Although exercise-related traits are mainly polygenic and multifactorial in nature, much can be learned from some monogenic disorders characterized by compromised exercise capacity or exercise intolerance. These disorders affect only a few individuals, but they provide interesting examples of genetic defects that have profound effects on the ability to perform physical activity, usually attributable to compromised energy metabolism. Although these genetic defects compromise exercise capacity, there is no evidence that overexpression of these genes leads to improved physical performance. However, it is important to understand the molecular mechanisms contributing to both ends of the distribution of cardiorespiratory endurance and its trainability.
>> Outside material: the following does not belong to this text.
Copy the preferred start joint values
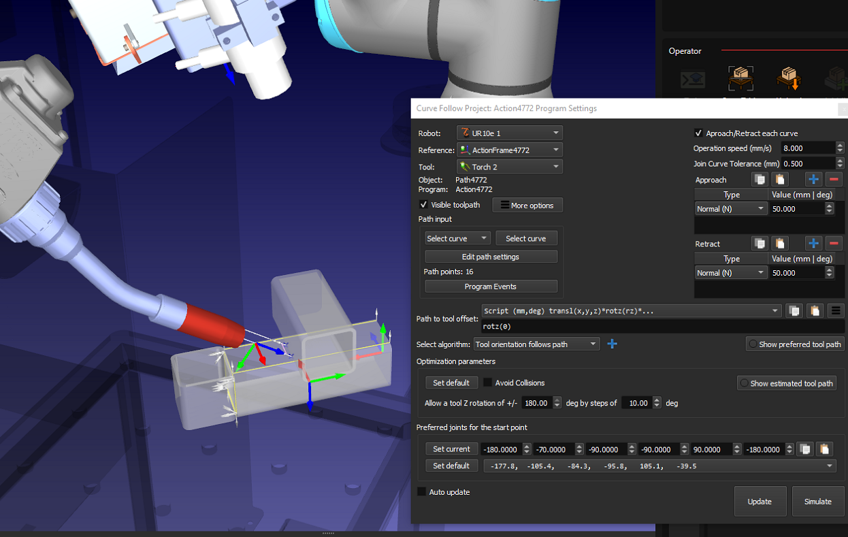Screen dimensions: 848x537 click(x=804, y=449)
Table 24.3 lists some of the genes that have been associated with a decreased exercise capacity (Rankinen et al. 2004).

Genes and Blood Pressure Response to Regular Exercise

The 2007 update of the Human Gene Map for Performance and Health-Related Fitness Phenotypes included 17 genes from 23 studies that have been investigated in relation to exercise training–induced changes in hemodynamic phenotypes (Bray et al. 2009). Findings for 13 candidate genes (AGTR1, AMPD1, APOE, BDKRB2, CHRM2, EDN1, FABP2, GNB3, HBB, KCNQ1, NFKB1, PPARA, TTN) were based on a single study. However, with four candidate genes, the positive associations were reported in at least two studies. For example, in both the HERITAGE Family Study and the DNASCO Study cohorts, the angiotensinogen (AGT) Met235Thr polymorphism (in which threonine is substituted for methionine) was associated with endurance training–induced changes in diastolic blood pressure in men.
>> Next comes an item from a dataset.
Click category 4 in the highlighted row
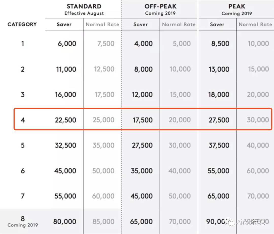Screen dimensions: 274x234 point(23,120)
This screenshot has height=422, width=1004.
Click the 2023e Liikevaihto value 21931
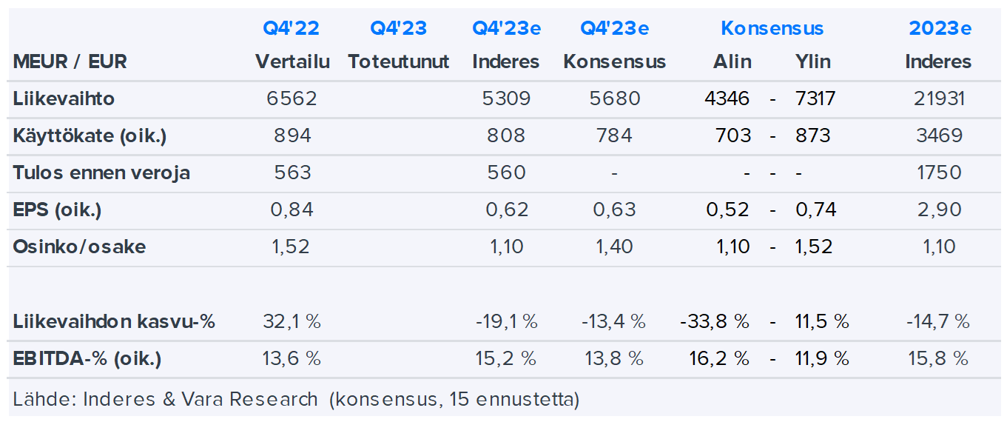[x=938, y=98]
Similarly, an association between the angiotensin I converting enzyme (ACE) gene I/D (insertion or deletion of a sequence) polymorphism and training-induced left ventricular (LV) growth has been reported in two studies (figure 24.10) (Montgomery et al. 1997; Myerson et al. 2001). In 1997, Montgomery and coworkers reported that the ACE D-allele was associated with greater increases in LV mass and with septal and posterior wall thickness after 10 weeks of physical training in British Army recruits (figure 24.10a). A similar training paradigm was repeated a few years later, and the training-induced increase in LV mass was 2.7 times greater in the D/D genotype compared with the I/I homozygotes (figure 24.10b).

A third candidate gene with positive evidence of associations from multiple studies is endothelial nitric oxide synthase 3 (NOS3). In the HERITAGE Family Study, homozygotes for the glutamine allele at codon 298 (Glu298) had a reduction in submaximal exercise diastolic blood pressure that was more than three times greater than that of the homozygotes for the asparagine allele (Asp298Asp) after the training program. A similar pattern was evident with the systolic blood pressure and rate–pressure product training responses (Rankinen et al. 2000). In coronary artery disease patients, exercise training significantly improved acetylcholine-induced change in average peak velocity of coronary arteries. However, the training response was significantly blunted in the carriers of the NOS3 –786C allele of a polymorphism located in the 5’-UTR of the NOS3 gene compared with the patients who were homozygotes for the –786T-allele (Erbs et al. 2003).